Tim Sumner obtained his first degree in Physics from Sussex University in 1974. His DPhil in Experimental Physics was then carried out partly at Sussex University and partly at the Institut Laue-Langevin in Grenoble helping to start up an experiment to search for the electric dipole moment of the neutron using ultra-cold neutrons. In 1979 he moved to Imperial College to take up a Research Associate placement within the Cosmic-Ray and Space Physics group to work on instrumentation for high-energy gamma-ray astonomy. In 1984 the group became involved in the x-ray satellite ROSAT and Tim Sumner became the local project manager responsible for the delivery of flight hardware. ROSAT was launched in 1990. At about the same time he was made a lecturer within the group which had by then changed names to the Astrophysics group and he started two new research lines; direct dark matter searches and gravitational physics measurements using space missions.
Direct dark matter searches began within the so-called UK Dark Matter Collaboration and started out with NaI based instruments and more recently with xenon-based instruments. Tim Sumner was Spokesperson for the UKDMC from 2002-2007. In 2000 he initiated the international ZEPLIN-III dark matter search experiment which was carried out between 2000 and 2011 in the Boulby mine in the UK. He was PI and Spokesperson from 2000-2010. The experiement achieved some of the best results in the world. The next phase involves collaboration with our US colleagues on the LUX and, eventually, LUX-ZEPLIN projects to be carried out in the Homestake gold mine.

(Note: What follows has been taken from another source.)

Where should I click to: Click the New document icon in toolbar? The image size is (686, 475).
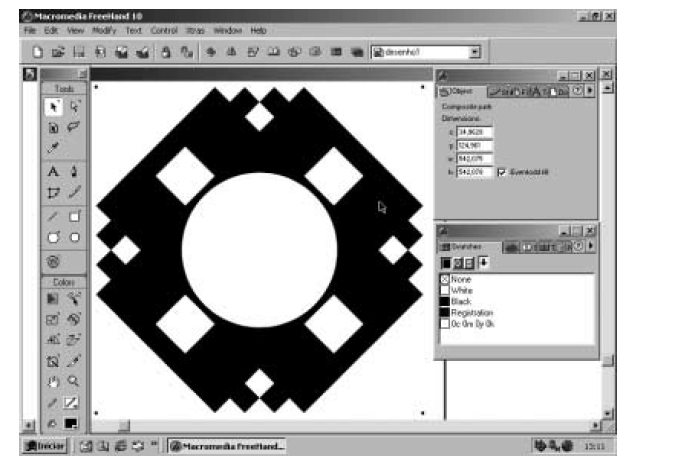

The work on space missions includes LISA, a gravitational wave observatory in space, and it precursor, LISAPF, STEP, a mission to test the equivalence principle in space and GAUGE which is a new proposal to the European Space Agency. As a member of the LISA International Science Team, he has been involved in the development of the LISA mission since its inception in the early 1990s. His team are currently providing flight hardware for the technology demonstrator mission, LISAPF. STEP is a proposed ESA/NASA mission with Tim Sumner as the European PI. He recently proposed GAUGE to ESA as a mission in fundamental physics to probe the interfaces between gravity and quantum mechanics.
Tim Sumner was promoted through Senior Lecturer, Reader and eventually to Professor in Experimental Astrophysics in 2001.